海路の日和

ヨコハマから上がってくる利益のほとんどは東京から(古くは江戸から)やってきた人びとに吸い上げられ、そして彼らは土着することなく「帰って」しまうから、経済的な利益のほとんどはヨコハマに残りません。それ故に、未だにヨコハマはヨコハマを御きれるだけの財力も、そして、どうしても経済力を背景に育まれることになってしまう「知力」についても、それを持ち合わせてはいません。

でも、文化を発信するのは個人やマイノリティだったりしますから、それはまた別のはなしになります。

確かに受け手の質は問われますが、横浜村な人々や市役所に向けて発信しなければいいだけで、インターネット環境が整った今はチャンネルも世界に向けて開かれています。

1970年代後半〜80年代にかけては、雑誌「JJ」が仕掛けた「ハマトラ(ファッション)」やユーミンの「海を見ていた午後」など、実は東京の創作によるヨコハマ・ファッションが跋扈していましたが、同時にとてもカルトながら東京のビジネスが絡まないホントのヨコハマ・オリジナルの情報も元気でした。

でも、あの頃の面白い人たちは、ヨコハマが植民地だということにも、都会的な外観をつくっているのは東京の人で、この街に暮らしている人は都会キャリアが浅い人ばかりだということに気づかずに、失望しながら四散してゆきました。

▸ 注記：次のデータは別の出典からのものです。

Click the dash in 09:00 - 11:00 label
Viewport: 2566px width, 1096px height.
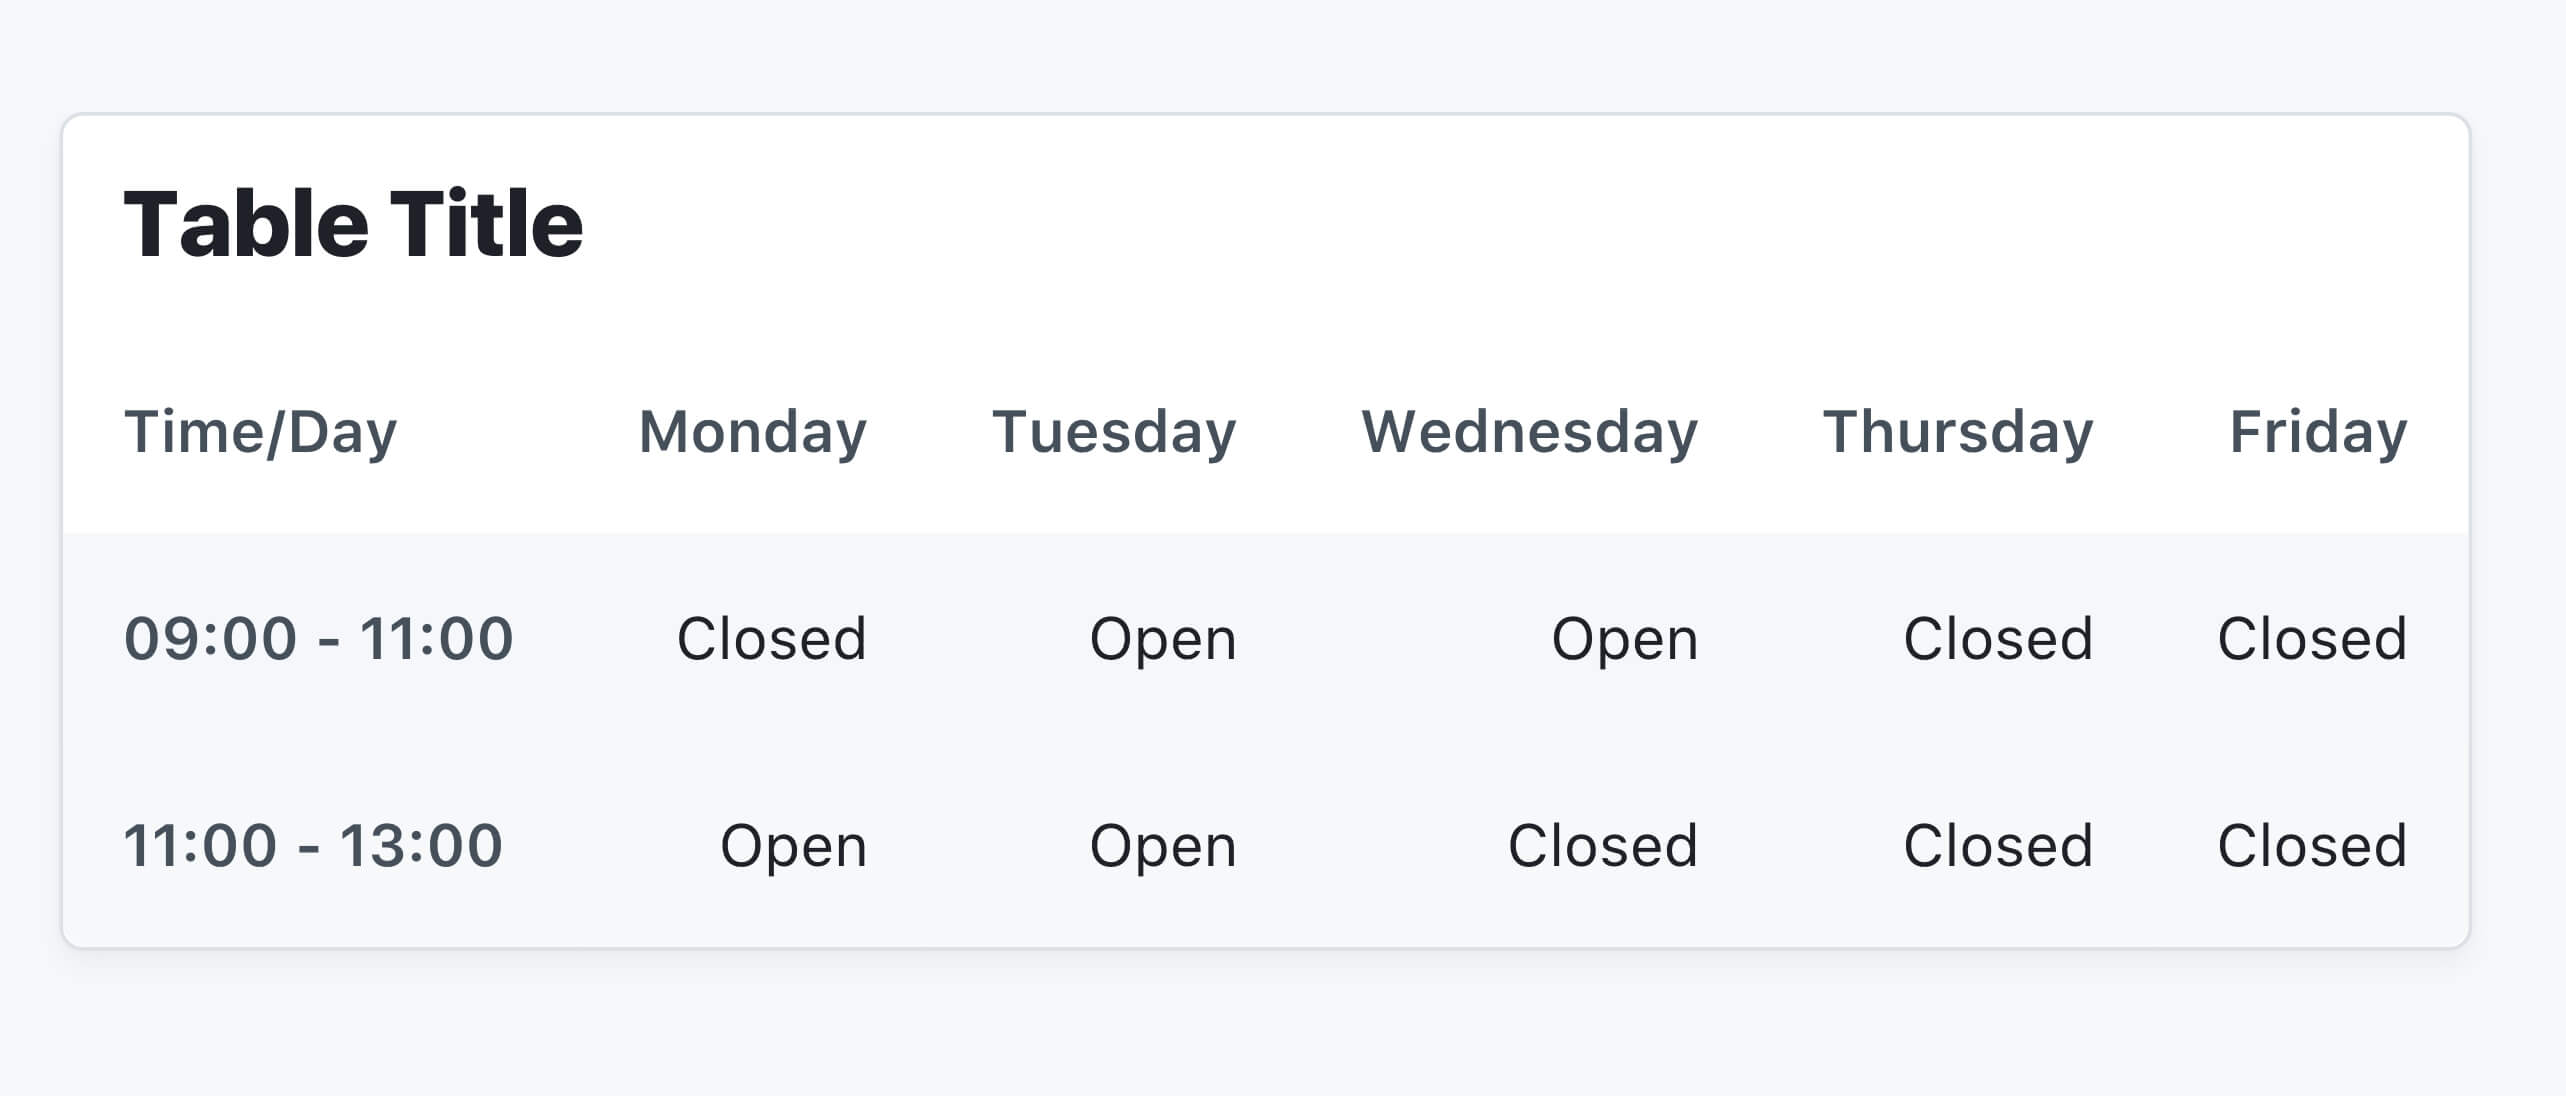pos(328,642)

寂しくても仲間を得ようとせず、ひたすらお客さんや消費者とのコラボレーションを目指し、そのことをインターネットで発信していく…そういう風に考えれば、この360万都市は、やはり市場に恵まれ、在来交通機関にも恵まれている街ですし、東京にも近い…

東京のビジネスに利用されるんじゃなく、東京を利用する…

そういう方向を目指すなら、きっと海路の日和もあるでしょう。